Tax benefits depend on the individual circumstances of each investor and may be subject to change in the future.
by Matthew Moynes, Director at Calculus
06 March 2024
From the very start, the Chancellor appeared to be delivering his budget to a particularly raucous House of Commons. Heightened levels of jeering and frequent interruptions seemed to reflect the proximity of the upcoming general election and the influence this budget could have on moving the political dial. Hunt labelled the previous Autumn budget as a ‘budget for growth’. Unfortunately, the UK economy subsequently trickled into a technical recession at the end of 2023. With the added pressure of an impending election, Hunt was challenged with bridging the gap of what he wanted to do, and what fiscal headroom permitted him to do.
The Chancellor has been consistent with his belief and message that those that can work should, and that a willing and impassioned workforce is the key to unlocking sustained economic growth.
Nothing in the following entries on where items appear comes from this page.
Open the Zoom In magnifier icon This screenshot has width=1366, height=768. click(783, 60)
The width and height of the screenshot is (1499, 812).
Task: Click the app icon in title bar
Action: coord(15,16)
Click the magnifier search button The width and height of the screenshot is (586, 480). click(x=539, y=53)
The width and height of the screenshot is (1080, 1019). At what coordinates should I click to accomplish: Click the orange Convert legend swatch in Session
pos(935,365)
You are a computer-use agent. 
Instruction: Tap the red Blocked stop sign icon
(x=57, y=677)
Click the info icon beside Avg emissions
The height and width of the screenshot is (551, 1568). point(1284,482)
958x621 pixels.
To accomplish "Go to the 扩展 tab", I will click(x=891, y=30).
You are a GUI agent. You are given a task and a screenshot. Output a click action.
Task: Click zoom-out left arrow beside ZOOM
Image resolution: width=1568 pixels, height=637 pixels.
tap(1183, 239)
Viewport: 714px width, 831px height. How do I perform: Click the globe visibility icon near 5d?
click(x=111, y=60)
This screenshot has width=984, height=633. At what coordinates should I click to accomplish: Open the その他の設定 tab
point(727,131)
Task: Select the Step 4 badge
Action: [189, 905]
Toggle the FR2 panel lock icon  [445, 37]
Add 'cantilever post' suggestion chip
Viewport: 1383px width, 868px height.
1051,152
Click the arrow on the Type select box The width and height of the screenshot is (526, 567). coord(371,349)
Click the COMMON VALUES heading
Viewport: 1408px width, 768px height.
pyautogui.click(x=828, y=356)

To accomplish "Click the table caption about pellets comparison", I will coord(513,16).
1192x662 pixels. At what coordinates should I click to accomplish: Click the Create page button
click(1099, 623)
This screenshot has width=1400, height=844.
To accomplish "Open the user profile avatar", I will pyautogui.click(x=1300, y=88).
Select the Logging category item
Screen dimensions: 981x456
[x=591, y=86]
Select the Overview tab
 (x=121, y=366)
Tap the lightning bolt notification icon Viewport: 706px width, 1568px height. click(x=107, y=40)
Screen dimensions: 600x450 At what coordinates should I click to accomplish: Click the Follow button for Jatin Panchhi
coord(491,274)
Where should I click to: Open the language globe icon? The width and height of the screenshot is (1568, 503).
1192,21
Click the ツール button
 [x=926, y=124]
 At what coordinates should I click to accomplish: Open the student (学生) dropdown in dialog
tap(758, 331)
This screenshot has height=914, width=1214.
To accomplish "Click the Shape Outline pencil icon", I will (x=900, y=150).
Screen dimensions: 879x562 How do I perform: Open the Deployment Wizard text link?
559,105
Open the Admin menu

This Spring budget was another opportunity to introduce further measures which incentivise a return to work. The headline cuts to National Insurance were identical to those delivered in the previous Autumn Budget, meaning the NI rate will be reduced by a further 2p from 10% to 8%. Officials calculate this will be worth an average £450 a year to 27 million workers. Hunt will present this as a material and sizeable tax cut. However, this falls short of what large sways of the public want, and importantly, feel they need. A popular discussion topic triggered by the Autumn budget was fiscal drag, a term which explains increased personal income tax liabilities caused by inflation and subsequent increased earnings and static income tax thresholds. This is in mind; an income tax adjustment would have been the preferred method of tax relief. There is, however, speculation that the Chancellor has left this available for further fiscal manoeuvring ahead of the next election. Timing can often prove to be crucial with an election just around the corner.
The Chancellor believes the success achieved in tackling inflation will soon convert to economic growth. Placing particular focus on the strength of the UKs technology sector, Hunt echoed his words from his first budget as Chancellor, stating the UK is on track to become the ‘world’s next Silicon Valley’. Recognising the important role of venture capital in stimulating the growth of technology businesses across the UK, Hunt identified the importance of these companies not just starting here, but also staying here. The Mansion House Pension reform appears to be the Chancellor’s initial solution to bridging the gap between growth and scale up capital. A funding stage the US has historically outperformed the UK in achieving. The Chancellor continues to show his passion and understanding of the UK start-up economy and its role in rejuvenating the UK economy. A sentiment further reinforced by the introduction of the new British ISA, carrying all the same tax benefits as the existing ISA, and encouraging more people to invest in UK assets.
The Chancellor also identified the importance of the creative industry and its role in delivering future economic growth. Hunt proudly stated that the UK has become Europe’s largest film and TV production centre, with studio space doubling in the last 3 years. At the current rate of expansion, the UK is on track to be second only to Hollywood in terms of studio space in the next year. This growth has been further encouraged by the Chancellor and the introduction of a 40% relief on growth business rates for all eligible studios in the UK. Such measures highlight the Chancellor’s conviction in the creative industry and the crucial role it will play in pathing the way to economic stability and growth.
The measures and commitments introduced by the Chancellor in this Spring budget to facilitate further growth across key sectors, including technology and entertainment, demonstrate a clear synergy between the government’s long-term plan for economic growth, and the investment strategy of the Calculus EIS & VCT. With a focus on the intellectual property rich sectors of technology and life science, and the rapidly growing creative industry, the Spring statement further endorses and validates our belief that Calculus investors are gaining access to the companies driving the UK’s ability to grow as global R&D powerhouse, as well as a creative and entertainment hub.